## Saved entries

══════

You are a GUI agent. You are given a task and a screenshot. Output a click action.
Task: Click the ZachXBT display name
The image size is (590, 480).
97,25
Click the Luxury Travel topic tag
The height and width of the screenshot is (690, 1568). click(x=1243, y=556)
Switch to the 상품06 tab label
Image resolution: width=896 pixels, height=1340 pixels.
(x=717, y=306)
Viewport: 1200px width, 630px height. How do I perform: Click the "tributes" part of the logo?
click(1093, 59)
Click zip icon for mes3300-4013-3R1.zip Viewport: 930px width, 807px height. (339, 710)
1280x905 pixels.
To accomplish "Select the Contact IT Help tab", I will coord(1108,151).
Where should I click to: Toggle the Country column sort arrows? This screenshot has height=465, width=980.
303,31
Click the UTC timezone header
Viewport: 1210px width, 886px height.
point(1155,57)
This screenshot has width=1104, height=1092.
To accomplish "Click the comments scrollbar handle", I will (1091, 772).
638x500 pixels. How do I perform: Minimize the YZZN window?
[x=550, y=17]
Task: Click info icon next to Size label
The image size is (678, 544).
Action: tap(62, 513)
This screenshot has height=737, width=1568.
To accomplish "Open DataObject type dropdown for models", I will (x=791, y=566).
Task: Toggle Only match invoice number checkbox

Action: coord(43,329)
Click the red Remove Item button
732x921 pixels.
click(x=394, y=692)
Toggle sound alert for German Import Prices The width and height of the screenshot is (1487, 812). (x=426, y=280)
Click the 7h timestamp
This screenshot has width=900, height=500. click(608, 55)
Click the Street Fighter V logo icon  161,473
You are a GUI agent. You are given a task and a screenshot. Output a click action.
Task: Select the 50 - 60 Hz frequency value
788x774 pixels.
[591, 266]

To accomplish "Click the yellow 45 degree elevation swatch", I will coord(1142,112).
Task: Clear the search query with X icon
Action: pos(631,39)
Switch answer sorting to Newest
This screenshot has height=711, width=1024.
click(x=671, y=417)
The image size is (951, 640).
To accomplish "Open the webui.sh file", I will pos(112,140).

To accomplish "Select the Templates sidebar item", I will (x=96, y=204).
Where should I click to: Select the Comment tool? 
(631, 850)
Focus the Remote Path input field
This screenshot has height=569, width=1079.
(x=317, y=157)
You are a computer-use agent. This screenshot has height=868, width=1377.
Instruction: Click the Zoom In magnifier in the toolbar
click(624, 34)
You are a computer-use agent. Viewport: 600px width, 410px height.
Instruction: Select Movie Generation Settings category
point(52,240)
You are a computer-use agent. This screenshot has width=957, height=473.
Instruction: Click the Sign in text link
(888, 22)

══════

Each entry above is to be transcribed without alteration.

You are a GUI agent. You are given a task and a screenshot. Output a click action.
Task: Click the ZachXBT display name
The image size is (590, 480).
97,25
Click the Luxury Travel topic tag
The height and width of the screenshot is (690, 1568). click(x=1243, y=556)
Switch to the 상품06 tab label
Image resolution: width=896 pixels, height=1340 pixels.
(x=717, y=306)
Viewport: 1200px width, 630px height. How do I perform: Click the "tributes" part of the logo?
click(1093, 59)
Click zip icon for mes3300-4013-3R1.zip Viewport: 930px width, 807px height. (339, 710)
1280x905 pixels.
To accomplish "Select the Contact IT Help tab", I will coord(1108,151).
Where should I click to: Toggle the Country column sort arrows? This screenshot has height=465, width=980.
303,31
Click the UTC timezone header
Viewport: 1210px width, 886px height.
point(1155,57)
This screenshot has width=1104, height=1092.
To accomplish "Click the comments scrollbar handle", I will (1091, 772).
638x500 pixels. How do I perform: Minimize the YZZN window?
[x=550, y=17]
Task: Click info icon next to Size label
The image size is (678, 544).
Action: tap(62, 513)
This screenshot has height=737, width=1568.
To accomplish "Open DataObject type dropdown for models", I will (x=791, y=566).
Task: Toggle Only match invoice number checkbox

Action: coord(43,329)
Click the red Remove Item button
732x921 pixels.
click(x=394, y=692)
Toggle sound alert for German Import Prices The width and height of the screenshot is (1487, 812). (x=426, y=280)
Click the 7h timestamp
This screenshot has width=900, height=500. click(608, 55)
Click the Street Fighter V logo icon  161,473
You are a GUI agent. You are given a task and a screenshot. Output a click action.
Task: Select the 50 - 60 Hz frequency value
788x774 pixels.
[591, 266]

To accomplish "Click the yellow 45 degree elevation swatch", I will coord(1142,112).
Task: Clear the search query with X icon
Action: pos(631,39)
Switch answer sorting to Newest
This screenshot has height=711, width=1024.
click(x=671, y=417)
The image size is (951, 640).
To accomplish "Open the webui.sh file", I will pos(112,140).

To accomplish "Select the Templates sidebar item", I will (x=96, y=204).
Where should I click to: Select the Comment tool? 
(631, 850)
Focus the Remote Path input field
This screenshot has height=569, width=1079.
(x=317, y=157)
You are a computer-use agent. This screenshot has height=868, width=1377.
Instruction: Click the Zoom In magnifier in the toolbar
click(624, 34)
You are a computer-use agent. Viewport: 600px width, 410px height.
Instruction: Select Movie Generation Settings category
point(52,240)
You are a computer-use agent. This screenshot has width=957, height=473.
Instruction: Click the Sign in text link
(888, 22)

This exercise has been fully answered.